==== Records shown ====

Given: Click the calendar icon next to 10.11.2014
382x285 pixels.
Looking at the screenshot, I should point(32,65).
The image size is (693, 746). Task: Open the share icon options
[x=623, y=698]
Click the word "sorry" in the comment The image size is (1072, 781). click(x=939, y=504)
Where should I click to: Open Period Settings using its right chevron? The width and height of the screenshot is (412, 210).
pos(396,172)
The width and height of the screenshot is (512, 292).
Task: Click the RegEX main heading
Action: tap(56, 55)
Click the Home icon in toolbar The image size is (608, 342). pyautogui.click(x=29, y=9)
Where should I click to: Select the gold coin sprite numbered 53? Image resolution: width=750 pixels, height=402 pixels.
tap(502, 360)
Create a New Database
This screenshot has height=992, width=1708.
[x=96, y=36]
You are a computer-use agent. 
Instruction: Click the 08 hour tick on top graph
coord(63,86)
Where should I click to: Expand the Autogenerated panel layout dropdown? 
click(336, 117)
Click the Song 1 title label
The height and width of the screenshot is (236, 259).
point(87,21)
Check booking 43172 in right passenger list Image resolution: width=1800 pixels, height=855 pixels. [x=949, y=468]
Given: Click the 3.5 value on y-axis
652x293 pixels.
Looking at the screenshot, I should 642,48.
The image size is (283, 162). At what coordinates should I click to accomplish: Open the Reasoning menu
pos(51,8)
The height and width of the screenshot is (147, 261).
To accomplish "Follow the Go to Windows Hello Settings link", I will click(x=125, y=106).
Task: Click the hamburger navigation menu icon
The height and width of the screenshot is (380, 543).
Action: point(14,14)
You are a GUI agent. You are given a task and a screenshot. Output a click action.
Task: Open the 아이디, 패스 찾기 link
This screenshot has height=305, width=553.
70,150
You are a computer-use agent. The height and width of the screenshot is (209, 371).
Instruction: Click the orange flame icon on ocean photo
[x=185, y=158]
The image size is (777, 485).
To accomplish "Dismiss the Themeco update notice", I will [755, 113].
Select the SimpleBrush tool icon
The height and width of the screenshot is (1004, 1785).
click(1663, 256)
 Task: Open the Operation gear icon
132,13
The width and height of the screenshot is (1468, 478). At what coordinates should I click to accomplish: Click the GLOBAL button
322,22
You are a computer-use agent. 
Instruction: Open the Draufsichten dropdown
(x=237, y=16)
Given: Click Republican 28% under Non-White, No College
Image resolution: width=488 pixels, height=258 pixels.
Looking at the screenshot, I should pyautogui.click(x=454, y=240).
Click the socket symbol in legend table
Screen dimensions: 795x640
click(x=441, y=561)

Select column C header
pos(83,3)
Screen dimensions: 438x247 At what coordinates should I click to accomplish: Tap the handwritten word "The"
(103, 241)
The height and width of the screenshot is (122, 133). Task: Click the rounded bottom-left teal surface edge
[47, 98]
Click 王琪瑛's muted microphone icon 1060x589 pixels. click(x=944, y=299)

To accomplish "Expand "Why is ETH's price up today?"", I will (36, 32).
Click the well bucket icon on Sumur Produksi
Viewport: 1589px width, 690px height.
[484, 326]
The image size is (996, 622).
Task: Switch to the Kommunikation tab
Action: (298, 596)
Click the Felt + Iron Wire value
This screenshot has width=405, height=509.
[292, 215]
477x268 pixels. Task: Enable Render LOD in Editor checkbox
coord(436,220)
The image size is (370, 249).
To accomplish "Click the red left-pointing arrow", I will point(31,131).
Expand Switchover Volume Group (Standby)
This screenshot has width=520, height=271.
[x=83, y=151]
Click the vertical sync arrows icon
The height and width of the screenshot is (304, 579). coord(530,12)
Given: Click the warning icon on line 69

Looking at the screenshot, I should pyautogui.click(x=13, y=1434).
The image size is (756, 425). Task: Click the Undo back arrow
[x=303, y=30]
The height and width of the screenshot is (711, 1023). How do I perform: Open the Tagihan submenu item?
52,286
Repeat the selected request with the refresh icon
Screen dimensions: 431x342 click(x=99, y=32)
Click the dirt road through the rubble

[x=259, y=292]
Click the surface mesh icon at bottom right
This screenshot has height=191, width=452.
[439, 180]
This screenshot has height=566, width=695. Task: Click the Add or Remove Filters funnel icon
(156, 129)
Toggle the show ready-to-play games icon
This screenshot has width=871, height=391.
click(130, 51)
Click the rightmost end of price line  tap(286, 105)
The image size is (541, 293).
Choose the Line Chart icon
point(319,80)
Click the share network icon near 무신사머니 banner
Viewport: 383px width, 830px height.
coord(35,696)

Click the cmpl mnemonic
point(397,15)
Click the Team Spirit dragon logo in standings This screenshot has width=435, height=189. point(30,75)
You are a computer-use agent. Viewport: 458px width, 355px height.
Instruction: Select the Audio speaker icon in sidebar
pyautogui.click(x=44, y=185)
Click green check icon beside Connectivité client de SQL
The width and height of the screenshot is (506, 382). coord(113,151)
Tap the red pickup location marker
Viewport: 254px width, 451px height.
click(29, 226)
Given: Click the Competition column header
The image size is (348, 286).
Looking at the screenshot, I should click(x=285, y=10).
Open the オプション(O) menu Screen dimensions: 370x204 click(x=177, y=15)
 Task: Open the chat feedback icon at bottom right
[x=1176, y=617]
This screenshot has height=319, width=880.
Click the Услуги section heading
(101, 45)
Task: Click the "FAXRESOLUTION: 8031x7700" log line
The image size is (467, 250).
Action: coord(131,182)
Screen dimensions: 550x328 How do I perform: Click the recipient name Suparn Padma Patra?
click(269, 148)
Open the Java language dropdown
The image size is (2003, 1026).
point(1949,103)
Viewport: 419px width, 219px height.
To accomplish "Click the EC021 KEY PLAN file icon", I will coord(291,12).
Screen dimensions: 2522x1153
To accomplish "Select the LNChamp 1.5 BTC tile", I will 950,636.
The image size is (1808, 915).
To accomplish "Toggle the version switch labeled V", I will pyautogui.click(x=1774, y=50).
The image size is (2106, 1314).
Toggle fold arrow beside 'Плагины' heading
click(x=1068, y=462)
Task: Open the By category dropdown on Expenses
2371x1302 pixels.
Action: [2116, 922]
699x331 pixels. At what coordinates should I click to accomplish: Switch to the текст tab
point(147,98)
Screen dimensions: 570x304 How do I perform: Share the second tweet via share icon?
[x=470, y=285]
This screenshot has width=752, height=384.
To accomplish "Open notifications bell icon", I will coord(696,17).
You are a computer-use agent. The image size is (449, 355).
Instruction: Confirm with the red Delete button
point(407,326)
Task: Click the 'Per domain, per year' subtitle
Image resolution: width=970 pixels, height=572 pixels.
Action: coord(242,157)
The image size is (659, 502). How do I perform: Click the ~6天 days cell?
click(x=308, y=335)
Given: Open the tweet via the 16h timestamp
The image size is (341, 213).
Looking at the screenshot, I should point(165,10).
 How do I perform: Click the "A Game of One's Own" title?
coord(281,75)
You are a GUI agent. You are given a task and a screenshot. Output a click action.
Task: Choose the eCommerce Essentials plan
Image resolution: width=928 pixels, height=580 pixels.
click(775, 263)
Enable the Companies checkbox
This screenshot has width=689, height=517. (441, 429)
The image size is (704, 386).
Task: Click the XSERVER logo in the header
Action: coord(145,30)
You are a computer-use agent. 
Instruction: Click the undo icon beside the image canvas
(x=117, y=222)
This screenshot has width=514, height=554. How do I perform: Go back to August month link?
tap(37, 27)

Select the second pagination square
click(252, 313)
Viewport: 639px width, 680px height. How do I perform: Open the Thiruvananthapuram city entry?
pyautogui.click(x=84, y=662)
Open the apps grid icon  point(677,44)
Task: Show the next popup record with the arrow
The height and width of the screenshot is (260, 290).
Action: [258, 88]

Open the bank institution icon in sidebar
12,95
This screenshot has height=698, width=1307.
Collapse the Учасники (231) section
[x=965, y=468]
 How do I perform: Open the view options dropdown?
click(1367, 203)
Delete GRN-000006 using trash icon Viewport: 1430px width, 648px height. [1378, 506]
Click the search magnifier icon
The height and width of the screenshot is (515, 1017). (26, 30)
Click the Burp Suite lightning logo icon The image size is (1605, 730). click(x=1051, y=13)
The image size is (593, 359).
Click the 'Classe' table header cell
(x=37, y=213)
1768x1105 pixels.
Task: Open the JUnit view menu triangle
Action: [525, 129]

====

Rewrite the records from the line with "The image size is (659, 502)." up to and including the line with "The height and width of the screenshot is (515, 1017).", changing "magnifier" to "magnifying glass" and leaving everything else as it stands. Return only those lines.

The image size is (659, 502). How do I perform: Click the ~6天 days cell?
click(x=308, y=335)
Given: Open the tweet via the 16h timestamp
The image size is (341, 213).
Looking at the screenshot, I should point(165,10).
 How do I perform: Click the "A Game of One's Own" title?
coord(281,75)
You are a GUI agent. You are given a task and a screenshot. Output a click action.
Task: Choose the eCommerce Essentials plan
Image resolution: width=928 pixels, height=580 pixels.
click(775, 263)
Enable the Companies checkbox
This screenshot has width=689, height=517. (441, 429)
The image size is (704, 386).
Task: Click the XSERVER logo in the header
Action: coord(145,30)
You are a computer-use agent. 
Instruction: Click the undo icon beside the image canvas
(x=117, y=222)
This screenshot has width=514, height=554. How do I perform: Go back to August month link?
tap(37, 27)

Select the second pagination square
click(252, 313)
Viewport: 639px width, 680px height. How do I perform: Open the Thiruvananthapuram city entry?
pyautogui.click(x=84, y=662)
Open the apps grid icon  point(677,44)
Task: Show the next popup record with the arrow
The height and width of the screenshot is (260, 290).
Action: [258, 88]

Open the bank institution icon in sidebar
12,95
This screenshot has height=698, width=1307.
Collapse the Учасники (231) section
[x=965, y=468]
 How do I perform: Open the view options dropdown?
click(1367, 203)
Delete GRN-000006 using trash icon Viewport: 1430px width, 648px height. [1378, 506]
Click the search magnifying glass icon
The height and width of the screenshot is (515, 1017). (26, 30)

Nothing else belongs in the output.